Fleet apply pipelines

Hello,

I have two questions about ingest pipelines on Fleet.

I want to enrich a field in an existent integration (IIS)

  1. I know its not recommended to directly edit ingest pipelines on the integrations but the advanced settings only allows me to interact with the data before the pipeline is applied, I would have to generate the field from the message twice, I prefer to just edit the index pipeline to add my processors. Is there a way to use the advanced settings after the pipeline? that way I can use the extracted field.

  2. How can I apply this change in the pipeline to my current Fleet logs without having to manually applying a reindex operation?

Thanks!!

There's kind of a tricky way to do what I think you might want to do.

If what you want to add to the ingest pipeline can be run at the end in other words it's additive to the existing pipeline you can actually define the template with a setting called final_pipeline and that pipeline will always be called on your index after the module pipeline but before before the document is indexed

index.final_pipeline

It's part of the index settings here

Perhaps that would work

Thanks @stephenb I noticed the final_pipeline setting but it has already a value and I dont want to break the system.

This is what I see in the logs-iis.error index template (I'm using Elastic Cloud)

"final_pipeline": ".fleet_final_pipeline-1"

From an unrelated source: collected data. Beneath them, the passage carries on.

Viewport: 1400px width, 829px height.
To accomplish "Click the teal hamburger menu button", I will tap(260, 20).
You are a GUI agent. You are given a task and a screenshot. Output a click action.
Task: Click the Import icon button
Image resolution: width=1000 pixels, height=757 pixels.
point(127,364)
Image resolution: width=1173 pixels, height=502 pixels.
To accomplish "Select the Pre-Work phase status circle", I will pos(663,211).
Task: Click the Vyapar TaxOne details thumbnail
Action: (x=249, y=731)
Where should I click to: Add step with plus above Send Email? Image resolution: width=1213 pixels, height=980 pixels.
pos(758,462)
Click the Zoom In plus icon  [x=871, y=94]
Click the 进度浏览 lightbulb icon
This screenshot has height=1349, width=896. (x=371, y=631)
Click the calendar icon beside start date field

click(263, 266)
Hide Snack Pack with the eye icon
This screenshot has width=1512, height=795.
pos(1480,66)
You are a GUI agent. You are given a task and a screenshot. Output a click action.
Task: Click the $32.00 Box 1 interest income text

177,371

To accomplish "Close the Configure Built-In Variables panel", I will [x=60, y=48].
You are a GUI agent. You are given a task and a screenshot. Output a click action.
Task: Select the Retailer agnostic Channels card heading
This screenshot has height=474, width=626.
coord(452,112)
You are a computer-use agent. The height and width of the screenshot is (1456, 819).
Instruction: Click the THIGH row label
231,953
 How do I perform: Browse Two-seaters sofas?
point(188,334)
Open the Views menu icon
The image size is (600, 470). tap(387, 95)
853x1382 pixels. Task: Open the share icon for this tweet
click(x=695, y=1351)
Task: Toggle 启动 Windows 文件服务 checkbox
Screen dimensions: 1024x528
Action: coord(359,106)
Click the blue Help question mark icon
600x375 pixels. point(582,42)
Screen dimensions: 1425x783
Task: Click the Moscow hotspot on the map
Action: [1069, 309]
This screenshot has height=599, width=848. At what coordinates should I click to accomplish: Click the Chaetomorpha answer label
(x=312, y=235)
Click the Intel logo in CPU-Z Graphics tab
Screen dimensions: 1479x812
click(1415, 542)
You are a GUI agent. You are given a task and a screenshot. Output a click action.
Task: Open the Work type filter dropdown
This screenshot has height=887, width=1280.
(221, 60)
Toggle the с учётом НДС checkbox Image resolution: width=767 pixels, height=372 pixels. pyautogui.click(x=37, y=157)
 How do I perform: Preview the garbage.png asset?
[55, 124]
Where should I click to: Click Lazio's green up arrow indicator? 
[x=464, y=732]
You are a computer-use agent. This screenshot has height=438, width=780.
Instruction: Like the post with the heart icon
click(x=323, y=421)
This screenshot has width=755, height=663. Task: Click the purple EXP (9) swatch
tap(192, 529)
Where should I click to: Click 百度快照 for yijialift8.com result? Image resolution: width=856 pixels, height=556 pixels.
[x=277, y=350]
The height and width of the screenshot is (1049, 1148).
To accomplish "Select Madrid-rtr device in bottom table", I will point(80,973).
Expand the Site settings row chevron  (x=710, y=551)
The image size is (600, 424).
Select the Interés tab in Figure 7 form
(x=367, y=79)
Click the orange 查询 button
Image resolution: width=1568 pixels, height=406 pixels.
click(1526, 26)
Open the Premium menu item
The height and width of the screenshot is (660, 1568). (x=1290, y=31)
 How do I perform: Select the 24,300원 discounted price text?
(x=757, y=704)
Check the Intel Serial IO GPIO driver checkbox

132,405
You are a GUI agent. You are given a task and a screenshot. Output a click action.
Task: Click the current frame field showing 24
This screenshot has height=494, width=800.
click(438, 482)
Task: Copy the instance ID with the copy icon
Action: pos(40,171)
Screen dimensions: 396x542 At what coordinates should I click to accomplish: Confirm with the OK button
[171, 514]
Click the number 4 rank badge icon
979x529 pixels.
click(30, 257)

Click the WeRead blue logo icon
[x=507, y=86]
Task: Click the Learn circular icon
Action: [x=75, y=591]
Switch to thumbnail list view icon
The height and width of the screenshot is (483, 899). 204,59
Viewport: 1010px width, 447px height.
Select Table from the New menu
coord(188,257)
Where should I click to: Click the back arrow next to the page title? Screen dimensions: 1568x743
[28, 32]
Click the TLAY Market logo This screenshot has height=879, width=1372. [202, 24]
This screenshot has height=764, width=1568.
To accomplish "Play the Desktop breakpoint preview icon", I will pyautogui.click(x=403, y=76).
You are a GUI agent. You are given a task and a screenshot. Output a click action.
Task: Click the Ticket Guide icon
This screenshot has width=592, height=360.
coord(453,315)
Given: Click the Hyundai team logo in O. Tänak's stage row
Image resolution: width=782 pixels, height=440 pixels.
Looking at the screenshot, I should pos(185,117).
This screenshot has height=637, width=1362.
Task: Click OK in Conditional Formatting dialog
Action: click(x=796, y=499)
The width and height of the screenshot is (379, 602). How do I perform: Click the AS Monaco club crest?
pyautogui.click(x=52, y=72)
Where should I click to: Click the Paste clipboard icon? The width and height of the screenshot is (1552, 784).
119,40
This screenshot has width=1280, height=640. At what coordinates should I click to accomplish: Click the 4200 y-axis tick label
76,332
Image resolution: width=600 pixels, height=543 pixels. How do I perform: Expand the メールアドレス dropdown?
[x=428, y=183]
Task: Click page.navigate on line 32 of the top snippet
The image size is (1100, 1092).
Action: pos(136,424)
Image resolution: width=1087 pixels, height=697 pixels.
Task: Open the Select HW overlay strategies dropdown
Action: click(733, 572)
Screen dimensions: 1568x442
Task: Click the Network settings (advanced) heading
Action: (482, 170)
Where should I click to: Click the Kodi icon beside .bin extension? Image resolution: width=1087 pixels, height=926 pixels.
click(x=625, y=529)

Should I set final_pipeline somewhere else? or just replace that one?

Seems like replacing the fleet final pipeline it is not an option, is doing a lot of stuff

{
  ".fleet_final_pipeline-1" : {
    "version" : 1,
    "description" : """Final pipeline for processing all incoming Fleet Agent documents.
""",
    "processors" : [
      {
        "set" : {
          "description" : "Add time when event was ingested.",
          "field" : "event.ingested",
          "copy_from" : "_ingest.timestamp"
        }
      },
      {
        "script" : {
          "description" : "Remove sub-seconds from event.ingested to improve storage efficiency.",
          "tag" : "truncate-subseconds-event-ingested",
          "source" : "ctx.event.ingested = ctx.event.ingested.withNano(0).format(DateTimeFormatter.ISO_OFFSET_DATE_TIME);",
          "ignore_failure" : true
        }
      },
      {
        "remove" : {
          "description" : "Remove any pre-existing untrusted values.",
          "field" : [
            "event.agent_id_status",
            "_security"
          ],
          "ignore_missing" : true
        }
      },
      {
        "set_security_user" : {
          "field" : "_security",
          "properties" : [
            "authentication_type",
            "username",
            "realm",
            "api_key"
          ]
        }
      },
      {
        "script" : {
          "description" : """Add event.agent_id_status based on the API key metadata and the agent.id contained in the event.
""",
          "tag" : "agent-id-status",
          "source" : """boolean is_user_trusted(def ctx, def users) {
  if (ctx?._security?.username == null) {
    return false;
  }

  def user = null;
  for (def item : users) {
    if (item?.username == ctx._security.username) {
      user = item;
      break;
    }
  }

  if (user == null || user?.realm == null || ctx?._security?.realm?.name == null) {
    return false;
  }

  if (ctx._security.realm.name != user.realm) {
    return false;
  }

  return true;
}

String verified(def ctx, def params) {
  // No agent.id field to validate.
  if (ctx?.agent?.id == null) {
    return "missing";
  }

  // Check auth metadata from API key.
  if (ctx?._security?.authentication_type == null
      // Agents only use API keys.
      || ctx._security.authentication_type != 'API_KEY'
      // Verify the API key owner before trusting any metadata it contains.
      || !is_user_trusted(ctx, params.trusted_users)
      // Verify the API key has metadata indicating the assigned agent ID.
      || ctx?._security?.api_key?.metadata?.agent_id == null) {
    return "auth_metadata_missing";
  }

  // The API key can only be used represent the agent.id it was issued to.
  if (ctx._security.api_key.metadata.agent_id != ctx.agent.id) {
    // Potential masquerade attempt.
    return "mismatch";
  }

  return "verified";
}

if (ctx?.event == null) {
  ctx.event = [:];
}

ctx.event.agent_id_status = verified(ctx, params);""",
          "params" : {
            "trusted_users" : [
              {
                "username" : "elastic/fleet-server",
                "realm" : "_service_account"
              },
              {
                "username" : "cloud-internal-agent-server",
                "realm" : "found"
              },
              {
                "username" : "elastic",
                "realm" : "reserved"
              }
            ]
          }
        }
      },
      {
        "remove" : {
          "field" : "_security",
          "ignore_missing" : true
        }
      }
    ],
    "on_failure" : [
      {
        "remove" : {
          "field" : "_security",
          "ignore_missing" : true,
          "ignore_failure" : true
        }
      },
      {
        "append" : {
          "field" : "error.message",
          "value" : [
            "failed in Fleet agent final_pipeline: {{ _ingest.on_failure_message }}"
          ]
        }
      }
    ]
  }
}

No don't do that I didn't realize there was already a final pipeline.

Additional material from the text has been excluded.